Petugas kepolisian melakukan pengamanan terhadap tersangka berinisial HS (tengah belakang) dalam rilis kasus pembunuhan satu keluarga di Polda Metro Jaya, Jakarta, Jumat (16/11/2018). | Aprillio Akbar /AntaraFoto

Pelaku pembunuhan satu keluarga di Bekasi, Jawa Barat, akhirnya tertangkap. Lelaki bernama HS (23) yang juga adik kandung korban, Maya Boru Ambarita (37), itu kini terancam hukuman mati.

"Tindak pidana yang terjadi yaitu pembunuhan berencana dan pencurian dengan kekerasan yang menyebabkan kematian, di mana pasal yang diterapkan adalah Pasal 365 Ayat 3, kemudian 340 dan 338 KUHP dengan ancaman hukuman mati," ujar Wakapolda Metro Jaya Brigjen Wahyu Hadiningrat di Mapolda Metro Jaya, Jakarta, seperti dikutip Kompas.com, Jumat (16/11/2018).

HS merupakan pelaku pembunuhan satu keluarga yang terdiri dari suami-istri Diperum Nainggolan (38), Maya Boru Ambarita (37), serta kedua anak Sarah Boru Nainggolan (9) dan Arya Nainggolan (7).
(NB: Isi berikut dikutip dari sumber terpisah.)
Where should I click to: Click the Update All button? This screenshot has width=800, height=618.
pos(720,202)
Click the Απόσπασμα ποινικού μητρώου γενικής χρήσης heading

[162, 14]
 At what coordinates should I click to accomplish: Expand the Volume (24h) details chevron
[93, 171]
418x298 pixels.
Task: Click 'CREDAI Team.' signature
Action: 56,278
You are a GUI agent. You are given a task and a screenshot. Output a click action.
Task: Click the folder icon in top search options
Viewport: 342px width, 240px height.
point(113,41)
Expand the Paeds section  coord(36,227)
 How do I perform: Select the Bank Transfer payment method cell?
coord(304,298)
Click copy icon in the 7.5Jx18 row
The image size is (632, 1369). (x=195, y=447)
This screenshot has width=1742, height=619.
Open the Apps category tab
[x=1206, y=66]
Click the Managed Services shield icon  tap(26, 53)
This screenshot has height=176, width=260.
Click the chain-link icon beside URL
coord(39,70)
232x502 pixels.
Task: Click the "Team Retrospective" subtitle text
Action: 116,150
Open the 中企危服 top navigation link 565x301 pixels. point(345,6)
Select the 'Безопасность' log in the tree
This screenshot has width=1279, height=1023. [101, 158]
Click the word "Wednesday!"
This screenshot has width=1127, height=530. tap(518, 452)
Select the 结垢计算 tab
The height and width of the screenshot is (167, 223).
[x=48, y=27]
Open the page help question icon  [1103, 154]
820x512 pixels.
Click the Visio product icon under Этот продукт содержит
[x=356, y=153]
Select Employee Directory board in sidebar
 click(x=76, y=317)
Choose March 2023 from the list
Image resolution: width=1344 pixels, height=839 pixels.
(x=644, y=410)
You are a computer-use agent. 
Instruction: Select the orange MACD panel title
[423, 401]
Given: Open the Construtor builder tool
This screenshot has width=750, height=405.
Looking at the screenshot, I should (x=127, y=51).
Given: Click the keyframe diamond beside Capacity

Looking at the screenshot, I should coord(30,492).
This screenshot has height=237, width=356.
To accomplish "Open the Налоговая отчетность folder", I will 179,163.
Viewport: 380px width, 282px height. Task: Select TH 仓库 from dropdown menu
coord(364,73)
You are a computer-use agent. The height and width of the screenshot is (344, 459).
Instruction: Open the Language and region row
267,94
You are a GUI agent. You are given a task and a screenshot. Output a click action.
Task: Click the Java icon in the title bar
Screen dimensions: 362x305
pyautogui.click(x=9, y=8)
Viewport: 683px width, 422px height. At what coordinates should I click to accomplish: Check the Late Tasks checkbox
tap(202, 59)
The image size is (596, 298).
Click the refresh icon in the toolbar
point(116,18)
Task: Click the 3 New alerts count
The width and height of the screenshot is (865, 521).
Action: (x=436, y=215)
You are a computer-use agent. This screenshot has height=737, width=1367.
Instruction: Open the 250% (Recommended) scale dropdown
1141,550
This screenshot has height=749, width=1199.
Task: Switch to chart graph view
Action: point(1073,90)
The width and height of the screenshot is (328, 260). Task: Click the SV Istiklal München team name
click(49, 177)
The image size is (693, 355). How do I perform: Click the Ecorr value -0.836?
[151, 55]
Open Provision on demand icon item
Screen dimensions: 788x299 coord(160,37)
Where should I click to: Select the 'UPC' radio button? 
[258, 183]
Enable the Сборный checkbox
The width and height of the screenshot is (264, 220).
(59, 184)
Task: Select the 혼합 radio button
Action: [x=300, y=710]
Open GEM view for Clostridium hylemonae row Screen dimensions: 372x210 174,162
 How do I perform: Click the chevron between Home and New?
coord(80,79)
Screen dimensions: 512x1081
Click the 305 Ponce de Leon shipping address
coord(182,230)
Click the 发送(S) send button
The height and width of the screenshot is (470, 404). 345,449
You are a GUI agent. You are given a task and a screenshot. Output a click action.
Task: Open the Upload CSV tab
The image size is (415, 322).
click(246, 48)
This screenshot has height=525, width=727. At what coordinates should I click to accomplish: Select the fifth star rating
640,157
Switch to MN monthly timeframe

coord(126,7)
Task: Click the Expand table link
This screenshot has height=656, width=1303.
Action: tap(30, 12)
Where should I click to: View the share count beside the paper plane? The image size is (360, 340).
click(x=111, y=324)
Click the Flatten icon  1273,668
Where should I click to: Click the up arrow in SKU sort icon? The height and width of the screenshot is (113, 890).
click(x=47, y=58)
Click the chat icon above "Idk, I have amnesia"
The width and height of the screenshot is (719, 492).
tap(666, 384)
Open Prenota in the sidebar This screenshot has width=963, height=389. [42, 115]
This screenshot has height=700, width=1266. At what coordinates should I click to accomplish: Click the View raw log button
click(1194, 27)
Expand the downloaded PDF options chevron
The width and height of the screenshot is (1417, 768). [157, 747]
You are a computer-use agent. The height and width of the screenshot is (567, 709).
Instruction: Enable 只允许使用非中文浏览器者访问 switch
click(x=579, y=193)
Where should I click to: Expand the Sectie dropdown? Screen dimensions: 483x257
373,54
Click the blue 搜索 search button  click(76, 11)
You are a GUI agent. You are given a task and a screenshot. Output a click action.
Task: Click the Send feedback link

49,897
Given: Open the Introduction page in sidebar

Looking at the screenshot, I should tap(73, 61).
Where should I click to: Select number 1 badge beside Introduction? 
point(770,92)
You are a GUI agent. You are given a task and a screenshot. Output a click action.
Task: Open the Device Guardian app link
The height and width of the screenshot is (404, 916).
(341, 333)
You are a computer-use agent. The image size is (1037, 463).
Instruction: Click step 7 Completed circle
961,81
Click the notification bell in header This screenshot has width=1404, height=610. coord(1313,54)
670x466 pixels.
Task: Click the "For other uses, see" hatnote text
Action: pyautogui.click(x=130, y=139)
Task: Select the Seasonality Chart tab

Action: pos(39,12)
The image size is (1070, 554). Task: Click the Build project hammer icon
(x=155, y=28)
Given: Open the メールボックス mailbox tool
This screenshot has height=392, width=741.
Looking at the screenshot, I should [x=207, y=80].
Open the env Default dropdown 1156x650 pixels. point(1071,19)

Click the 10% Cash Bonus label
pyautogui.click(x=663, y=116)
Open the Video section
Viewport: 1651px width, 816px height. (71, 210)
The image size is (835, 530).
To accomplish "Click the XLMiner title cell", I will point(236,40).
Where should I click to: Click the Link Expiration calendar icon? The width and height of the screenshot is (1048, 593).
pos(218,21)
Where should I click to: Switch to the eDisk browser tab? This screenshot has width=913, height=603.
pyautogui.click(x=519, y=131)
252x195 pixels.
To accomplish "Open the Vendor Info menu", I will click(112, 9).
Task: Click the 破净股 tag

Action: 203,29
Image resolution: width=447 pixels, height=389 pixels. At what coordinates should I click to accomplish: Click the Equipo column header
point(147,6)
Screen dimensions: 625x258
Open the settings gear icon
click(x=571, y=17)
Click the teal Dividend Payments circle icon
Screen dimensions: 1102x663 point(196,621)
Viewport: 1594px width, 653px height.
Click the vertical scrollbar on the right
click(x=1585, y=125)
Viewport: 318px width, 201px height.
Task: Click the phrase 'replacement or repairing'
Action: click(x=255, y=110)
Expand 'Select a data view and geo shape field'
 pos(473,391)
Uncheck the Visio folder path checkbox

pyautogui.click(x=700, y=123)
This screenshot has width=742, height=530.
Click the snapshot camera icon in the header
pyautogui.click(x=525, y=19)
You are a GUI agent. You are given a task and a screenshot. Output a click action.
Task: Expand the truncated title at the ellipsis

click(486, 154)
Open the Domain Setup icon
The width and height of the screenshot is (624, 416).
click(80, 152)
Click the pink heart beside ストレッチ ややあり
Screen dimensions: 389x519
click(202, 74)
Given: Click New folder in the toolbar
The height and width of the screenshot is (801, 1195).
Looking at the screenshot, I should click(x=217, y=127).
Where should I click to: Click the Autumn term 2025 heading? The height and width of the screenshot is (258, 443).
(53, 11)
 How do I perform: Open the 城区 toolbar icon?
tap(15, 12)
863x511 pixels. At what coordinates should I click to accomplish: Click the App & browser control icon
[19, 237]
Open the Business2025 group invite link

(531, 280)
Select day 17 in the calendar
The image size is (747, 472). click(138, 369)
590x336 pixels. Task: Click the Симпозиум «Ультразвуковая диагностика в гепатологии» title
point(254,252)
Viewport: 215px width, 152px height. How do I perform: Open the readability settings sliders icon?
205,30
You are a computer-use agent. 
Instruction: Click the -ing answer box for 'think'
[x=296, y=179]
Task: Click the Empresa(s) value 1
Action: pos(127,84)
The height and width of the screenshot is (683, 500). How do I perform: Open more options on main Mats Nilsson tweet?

Melalui hasil olah tempat kejadian perkara (TKP), polisi dan beberapa ahli sebelumnya meyakini peristiwa tersebut bukan ulah perampok.

Hal ini dibuktikan saat polisi berhasil menangkap tersangka HS di kaki Gunung Guntur, Garut, Jawa Barat, Rabu (14/11) pukul 22.00 WIB. Dalam laporan detikcom, HS ditangkap setelah polisi menemukan petunjuk dari mobil korban yang ditemukan di Cikarang, Bekasi, Jawa Barat.

Tim penyidik menemukan adanya bercak-bercak darah pada sejumlah bagian mobil, kuku, serta celana panjang milik HS.

"Kita tunggu labfor, kita menggunakan scientific sebagai ahlinya apakah darah itu identik atau tidak. Kunci mobil kan juga di HS saat dia ada di saung di Garut," ujar Kepala Bidang Hubungan Masyarakat Polda Metro Jaya Komisaris Besar Argo Yuwono dalam CNNIndonesia.com, Kamis (15/11).

Mobil Nissan X-Trail pun disita polisi sebagai barang bukti. Polisi juga menyita dua unit ponsel dan sejumlah uang tunai.

Setelah melalui proses pemeriksaan, tersangka yang awalnya mengelak kemudian mengakui bahwa ia adalah pelaku sekaligus otak dari pembunuhan satu keluarga kerabat dekatnya itu.

HS merasa tersulut amarahnya oleh perkataan tak mengenakkan dari mendiang Diperum Nainggolan dan sang istri.

"Keterangan kita dapat pelaku sakit hati karena korban sekeluarga yang mana pekerjaan (pelaku) mengelola kosan beberapa waktu lalu, saat keluar dari pengelolaan (pelaku) sering dihina, disebut tak berguna oleh para korban," kata Wahyu di Mapolda Metro Jaya, Jakarta, dilansir Liputan6.com, Jumat (16/11).

Kronologi pembunuhan

Karena dendam, HS kemudian melancarkan aksinya dengan sadar dan terencana. Ia pun mendatangi rumah korban pada Senin (12/11/2018).

"Jadi pelaku malam jam 9 datang ke rumah korban, masuk rumah datang udah bertamu dia tidak congkel, dia masuk jadi beberapa hari sebelum aksi sudah direncanakan," lanjut Wahyu Hadiningrat.

Saat baru datang, HS sempat adu mulut dengan Nainggolan. Perdebatan usai sekitar pukul 23.00. Saat itu, Nainggolan beranjak ke kamar.

Namun, HS justru mengambil linggis yang didapatkannya di brankas rumah itu. Ia lalu menghabisi nyawa sang kakak ipar dengan memukul kepala dan menusuk lehernya. Maya Ambarita yang terbangun pun dihabisi dengan cara serupa.

Dua anak Nainggolan terbangun mendengar ribut-ribut. Mereka sempat melihat orang tua mereka. Namun HS menenangkan keduanya. Ia meminta dua keponakannya itu untuk kembali tidur. Saat Sarah dan Arya tidur, HS mencekik mereka hingga meninggal.

Namun, karena hasil autopsi anak belum keluar, polisi mengatakan masih akan mendalami lagi sebab kematiannya.

Sementara ini, polisi juga meyakini bahwa tersangka merupakan pelaku tunggal. Namun, tim penyidik masih akan mengembangkan temuan dan informasi untuk memastikan hal tersebut.

Sedangkan linggis yang digunakan untuk menghabisi nyawa keluarga tersebut kini sedang dalam pencarian. HS mengatakan linggis itu dibuangnya di Sungai Kalimalang, Jakarta Timur.

Upaya pencarian oleh polisi sempat terhambat karena hujan membuat arus di sungai tersebut cukup deras.